▶ Stored items
# # #
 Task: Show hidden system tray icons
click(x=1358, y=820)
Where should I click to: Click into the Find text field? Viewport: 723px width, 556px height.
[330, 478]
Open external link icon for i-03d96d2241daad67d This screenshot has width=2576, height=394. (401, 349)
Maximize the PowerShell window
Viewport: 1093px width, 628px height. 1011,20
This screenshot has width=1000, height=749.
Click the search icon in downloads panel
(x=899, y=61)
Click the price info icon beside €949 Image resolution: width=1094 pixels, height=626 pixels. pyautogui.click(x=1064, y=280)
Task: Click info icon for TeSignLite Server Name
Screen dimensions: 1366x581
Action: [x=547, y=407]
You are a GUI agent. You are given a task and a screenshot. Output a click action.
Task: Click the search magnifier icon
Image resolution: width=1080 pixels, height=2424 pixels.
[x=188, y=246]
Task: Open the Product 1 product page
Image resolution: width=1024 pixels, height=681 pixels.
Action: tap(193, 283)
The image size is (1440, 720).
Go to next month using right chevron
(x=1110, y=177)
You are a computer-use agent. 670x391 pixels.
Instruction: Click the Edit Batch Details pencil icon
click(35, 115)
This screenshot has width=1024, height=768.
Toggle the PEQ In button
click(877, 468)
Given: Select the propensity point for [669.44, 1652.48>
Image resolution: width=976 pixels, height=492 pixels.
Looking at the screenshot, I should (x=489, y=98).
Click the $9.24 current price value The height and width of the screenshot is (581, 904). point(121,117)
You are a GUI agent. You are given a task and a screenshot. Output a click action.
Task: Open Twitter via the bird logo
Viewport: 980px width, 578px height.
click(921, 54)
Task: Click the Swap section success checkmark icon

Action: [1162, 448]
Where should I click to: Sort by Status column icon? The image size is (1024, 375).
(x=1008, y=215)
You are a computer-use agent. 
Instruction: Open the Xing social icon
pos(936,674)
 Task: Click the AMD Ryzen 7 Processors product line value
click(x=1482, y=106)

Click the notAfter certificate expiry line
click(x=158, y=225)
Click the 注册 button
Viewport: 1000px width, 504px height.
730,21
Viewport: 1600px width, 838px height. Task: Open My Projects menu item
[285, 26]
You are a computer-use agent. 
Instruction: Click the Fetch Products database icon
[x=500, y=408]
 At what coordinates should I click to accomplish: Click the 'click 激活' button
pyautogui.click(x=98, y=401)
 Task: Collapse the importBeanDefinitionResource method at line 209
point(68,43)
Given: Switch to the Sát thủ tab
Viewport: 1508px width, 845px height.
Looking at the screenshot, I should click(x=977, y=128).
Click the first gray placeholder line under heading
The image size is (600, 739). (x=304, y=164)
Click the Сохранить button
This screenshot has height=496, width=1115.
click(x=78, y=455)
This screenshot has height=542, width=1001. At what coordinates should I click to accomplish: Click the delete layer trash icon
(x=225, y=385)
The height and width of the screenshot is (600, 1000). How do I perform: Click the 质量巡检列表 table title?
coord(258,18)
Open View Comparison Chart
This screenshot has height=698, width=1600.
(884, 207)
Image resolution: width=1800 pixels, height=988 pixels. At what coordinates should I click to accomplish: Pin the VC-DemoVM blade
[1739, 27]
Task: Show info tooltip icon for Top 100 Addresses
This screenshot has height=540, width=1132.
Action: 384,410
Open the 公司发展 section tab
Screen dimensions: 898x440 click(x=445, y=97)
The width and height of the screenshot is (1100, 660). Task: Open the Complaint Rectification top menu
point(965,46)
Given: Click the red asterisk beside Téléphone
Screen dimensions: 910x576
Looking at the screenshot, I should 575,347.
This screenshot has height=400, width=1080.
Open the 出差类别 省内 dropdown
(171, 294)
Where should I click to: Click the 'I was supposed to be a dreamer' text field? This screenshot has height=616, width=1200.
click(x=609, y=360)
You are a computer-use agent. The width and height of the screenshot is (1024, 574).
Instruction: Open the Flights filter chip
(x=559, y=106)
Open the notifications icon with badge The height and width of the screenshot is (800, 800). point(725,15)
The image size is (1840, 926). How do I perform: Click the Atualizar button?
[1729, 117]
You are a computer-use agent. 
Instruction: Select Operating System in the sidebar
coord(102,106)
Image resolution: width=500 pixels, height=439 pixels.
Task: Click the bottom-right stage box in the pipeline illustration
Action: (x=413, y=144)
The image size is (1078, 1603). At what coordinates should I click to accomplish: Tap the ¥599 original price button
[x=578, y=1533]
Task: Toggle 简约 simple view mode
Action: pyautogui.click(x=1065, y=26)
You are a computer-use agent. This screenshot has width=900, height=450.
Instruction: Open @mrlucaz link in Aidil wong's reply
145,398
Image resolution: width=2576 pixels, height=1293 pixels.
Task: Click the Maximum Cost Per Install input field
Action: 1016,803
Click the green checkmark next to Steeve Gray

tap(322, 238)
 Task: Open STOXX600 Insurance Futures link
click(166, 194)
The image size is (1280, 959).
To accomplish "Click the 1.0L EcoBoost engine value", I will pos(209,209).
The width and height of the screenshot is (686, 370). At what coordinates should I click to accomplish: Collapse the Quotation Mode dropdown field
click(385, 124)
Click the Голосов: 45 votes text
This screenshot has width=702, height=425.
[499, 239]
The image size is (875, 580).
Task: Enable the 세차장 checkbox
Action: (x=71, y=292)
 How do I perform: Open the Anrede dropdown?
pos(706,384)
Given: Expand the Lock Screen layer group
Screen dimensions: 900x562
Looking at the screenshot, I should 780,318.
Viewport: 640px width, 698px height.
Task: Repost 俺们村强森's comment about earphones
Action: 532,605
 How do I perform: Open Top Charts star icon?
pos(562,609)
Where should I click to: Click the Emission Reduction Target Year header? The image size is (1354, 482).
# # #
Each line of the records belongs in the answer, reproduced exactly.

▶ Result of the task
 Task: Show hidden system tray icons
click(x=1358, y=820)
Where should I click to: Click into the Find text field? Viewport: 723px width, 556px height.
[330, 478]
Open external link icon for i-03d96d2241daad67d This screenshot has width=2576, height=394. (401, 349)
Maximize the PowerShell window
Viewport: 1093px width, 628px height. 1011,20
This screenshot has width=1000, height=749.
Click the search icon in downloads panel
(x=899, y=61)
Click the price info icon beside €949 Image resolution: width=1094 pixels, height=626 pixels. pyautogui.click(x=1064, y=280)
Task: Click info icon for TeSignLite Server Name
Screen dimensions: 1366x581
Action: [x=547, y=407]
You are a GUI agent. You are given a task and a screenshot. Output a click action.
Task: Click the search magnifier icon
Image resolution: width=1080 pixels, height=2424 pixels.
[x=188, y=246]
Task: Open the Product 1 product page
Image resolution: width=1024 pixels, height=681 pixels.
Action: tap(193, 283)
The image size is (1440, 720).
Go to next month using right chevron
(x=1110, y=177)
You are a computer-use agent. 670x391 pixels.
Instruction: Click the Edit Batch Details pencil icon
click(35, 115)
This screenshot has width=1024, height=768.
Toggle the PEQ In button
click(877, 468)
Given: Select the propensity point for [669.44, 1652.48>
Image resolution: width=976 pixels, height=492 pixels.
Looking at the screenshot, I should (x=489, y=98).
Click the $9.24 current price value The height and width of the screenshot is (581, 904). point(121,117)
You are a GUI agent. You are given a task and a screenshot. Output a click action.
Task: Open Twitter via the bird logo
Viewport: 980px width, 578px height.
click(921, 54)
Task: Click the Swap section success checkmark icon

Action: [1162, 448]
Where should I click to: Sort by Status column icon? The image size is (1024, 375).
(x=1008, y=215)
You are a computer-use agent. 
Instruction: Open the Xing social icon
pos(936,674)
 Task: Click the AMD Ryzen 7 Processors product line value
click(x=1482, y=106)

Click the notAfter certificate expiry line
click(x=158, y=225)
Click the 注册 button
Viewport: 1000px width, 504px height.
730,21
Viewport: 1600px width, 838px height. Task: Open My Projects menu item
[285, 26]
You are a computer-use agent. 
Instruction: Click the Fetch Products database icon
[x=500, y=408]
 At what coordinates should I click to accomplish: Click the 'click 激活' button
pyautogui.click(x=98, y=401)
 Task: Collapse the importBeanDefinitionResource method at line 209
point(68,43)
Given: Switch to the Sát thủ tab
Viewport: 1508px width, 845px height.
Looking at the screenshot, I should click(x=977, y=128).
Click the first gray placeholder line under heading
The image size is (600, 739). (x=304, y=164)
Click the Сохранить button
This screenshot has height=496, width=1115.
click(x=78, y=455)
This screenshot has height=542, width=1001. At what coordinates should I click to accomplish: Click the delete layer trash icon
(x=225, y=385)
The height and width of the screenshot is (600, 1000). How do I perform: Click the 质量巡检列表 table title?
coord(258,18)
Open View Comparison Chart
This screenshot has height=698, width=1600.
(884, 207)
Image resolution: width=1800 pixels, height=988 pixels. At what coordinates should I click to accomplish: Pin the VC-DemoVM blade
[1739, 27]
Task: Show info tooltip icon for Top 100 Addresses
This screenshot has height=540, width=1132.
Action: 384,410
Open the 公司发展 section tab
Screen dimensions: 898x440 click(x=445, y=97)
The width and height of the screenshot is (1100, 660). Task: Open the Complaint Rectification top menu
point(965,46)
Given: Click the red asterisk beside Téléphone
Screen dimensions: 910x576
Looking at the screenshot, I should 575,347.
This screenshot has height=400, width=1080.
Open the 出差类别 省内 dropdown
(171, 294)
Where should I click to: Click the 'I was supposed to be a dreamer' text field? This screenshot has height=616, width=1200.
click(x=609, y=360)
You are a computer-use agent. The width and height of the screenshot is (1024, 574).
Instruction: Open the Flights filter chip
(x=559, y=106)
Open the notifications icon with badge The height and width of the screenshot is (800, 800). point(725,15)
The image size is (1840, 926). How do I perform: Click the Atualizar button?
[1729, 117]
You are a computer-use agent. 
Instruction: Select Operating System in the sidebar
coord(102,106)
Image resolution: width=500 pixels, height=439 pixels.
Task: Click the bottom-right stage box in the pipeline illustration
Action: (x=413, y=144)
The image size is (1078, 1603). At what coordinates should I click to accomplish: Tap the ¥599 original price button
[x=578, y=1533]
Task: Toggle 简约 simple view mode
Action: pyautogui.click(x=1065, y=26)
You are a computer-use agent. This screenshot has width=900, height=450.
Instruction: Open @mrlucaz link in Aidil wong's reply
145,398
Image resolution: width=2576 pixels, height=1293 pixels.
Task: Click the Maximum Cost Per Install input field
Action: 1016,803
Click the green checkmark next to Steeve Gray

tap(322, 238)
 Task: Open STOXX600 Insurance Futures link
click(166, 194)
The image size is (1280, 959).
To accomplish "Click the 1.0L EcoBoost engine value", I will pos(209,209).
The width and height of the screenshot is (686, 370). At what coordinates should I click to accomplish: Collapse the Quotation Mode dropdown field
click(385, 124)
Click the Голосов: 45 votes text
This screenshot has width=702, height=425.
[499, 239]
The image size is (875, 580).
Task: Enable the 세차장 checkbox
Action: (x=71, y=292)
 How do I perform: Open the Anrede dropdown?
pos(706,384)
Given: Expand the Lock Screen layer group
Screen dimensions: 900x562
Looking at the screenshot, I should 780,318.
Viewport: 640px width, 698px height.
Task: Repost 俺们村强森's comment about earphones
Action: 532,605
 How do I perform: Open Top Charts star icon?
pos(562,609)
Where should I click to: Click the Emission Reduction Target Year header? The image size is (1354, 482).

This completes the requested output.